O líder da bancada parlamentar do PAICV, Rui Semedo, disse hoje estar a parecer que nos últimos tempos se tentou mudar os contornos dos pilares essenciais da política externa cabo-verdiana e sem acautelar os ganhos já conseguidos.
Rui Semedo, que falava no parlamento na abertura da interpelação ao Governo sobre a política externa, afirmou ainda que não se está a acautelar “os enormes e complexos problemas que se colocam ao mundo mais global e com desafios de contornos imprevisíveis”.
“As consequências das mudanças encetadas parecem conduzir-nos ao que muitos já chamam de deriva diplomática, uma deriva que começou também com o estabelecido no próprio Programa do Governo”, prosseguiu o presidente do grupo parlamentar do PAICV.
Ainda nas suas declarações, Rui Semedo relembrou que no debate do Programa do Governo, o seu partido tinha chamado atenção por “alguns pormenores” que estariam a desviar o País de uma tradição cuidada de tratamento dos documentos fundamentais e estratégicos como é o programa do Governo.

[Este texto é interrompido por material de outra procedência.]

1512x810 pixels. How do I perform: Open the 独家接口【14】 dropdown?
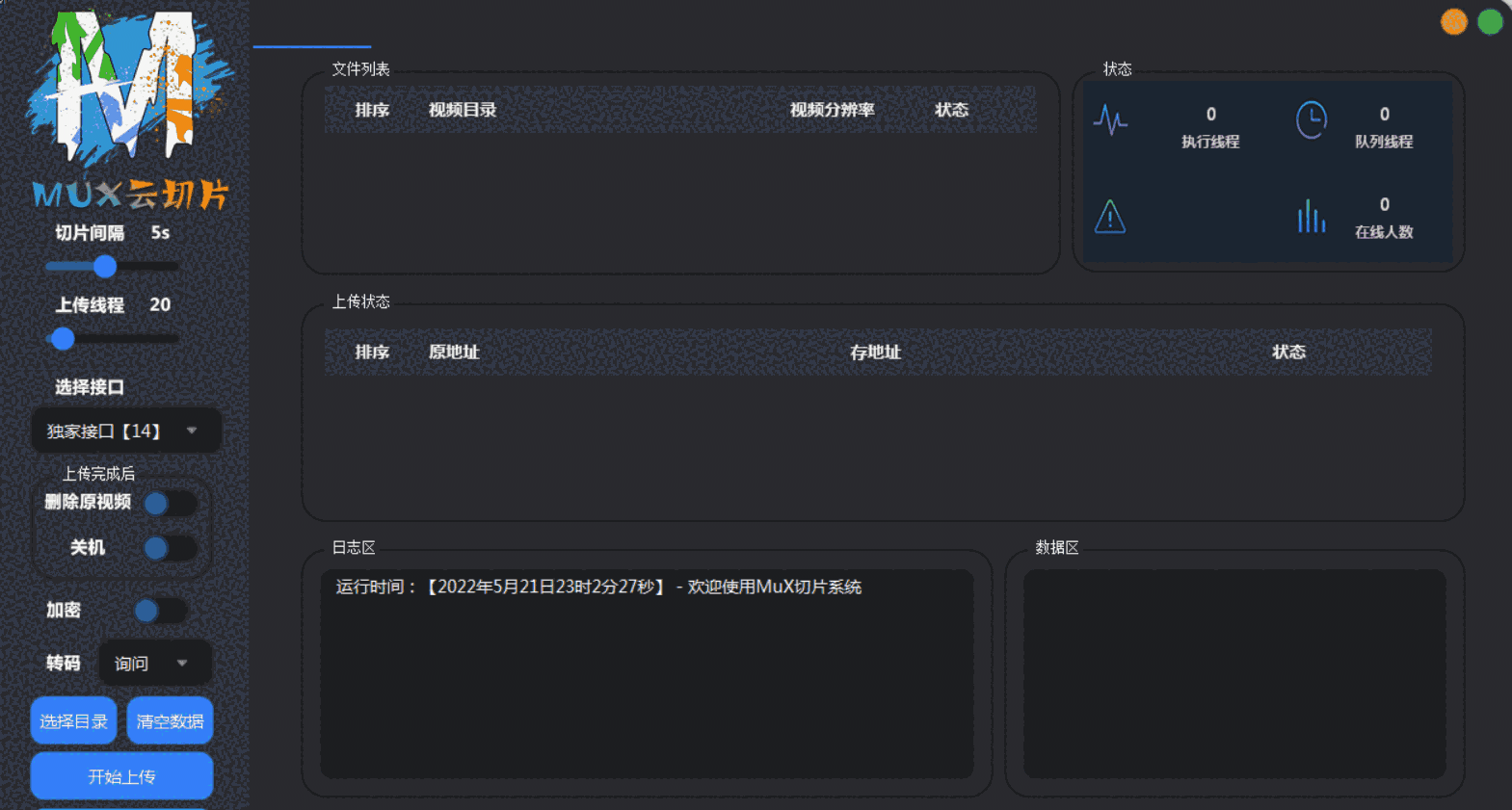[125, 431]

“Parece detalhe, mas quando colocamos num documento desta natureza a questão do “mestiço” parece que estaríamos a dar ênfase a uma política externa baseada na raça ou quando damos destaque a questão da “civilização ocidental judaico-cristã” que indicia o cunho particular à dimensão cultural ou mesmo religiosa à nossa política externa, onde contam os valores da igualdade, dos interesses neste mundo que tende a ser global, estamos a emitir sinais que poderão não ser compreensíveis para um país que já fez algumas décadas de percurso diplomático”, disse.
Uma outra “dimensão da deriva”, referiu, é a ligeireza como as questões passaram a ser tratadas como ficou patente na condução do dossiê da nossa candidatura a CEDEAO (Comunidade Económica dos Estados da África Ocidental).
“Não se desencadeou um diálogo nacional, não se acautelou da escolha do candidato com o perfil adequado, permitiu-se a multiplicidade de candidaturas sem se preocupar com a definição de critérios claros e rigorosos (…) e não se aproveitou convenientemente os recursos humanos disponíveis para uma acção diplomática junto do País e dos seus responsáveis. Aqui mais uma vez lembramos que o próprio deputado Orlando Dias [MpD] teria dito que o processo foi mal conduzido”, completou.
Rui Semedo considerou ainda que foi uma “oportunidade perdida” a candidatura de Cabo Verde à Comissão Económica das Nações Unidas para África (UNECA), “com dissintonia e perdas para o País”.
“Uma outra deriva é a visita de Viktor Orbám, primeiro-ministro da Hungria, uma personalidade que se manifesta abertamente hostil à recepção de migrantes que diz poderem dissolver a identidade da Hungria e de toda a Europa para além de ser considerado, em certos meios, como um dos líderes europeus mais xenófobos e de extrema-direita”, completou.
Rui Semedo afirmou ainda que “uma coisa clara é a relação entre Estados” e que “outra coisa bem diferente é a relação de cumplicidade, de amizade e de confiança”.
“A mais recente deriva tornada pública é a nomeação de um casal de cônsules ligados à extrema-direita que abriu um escândalo e provocou a demissão do Ministro dos Negócios Estrangeiros”, citou.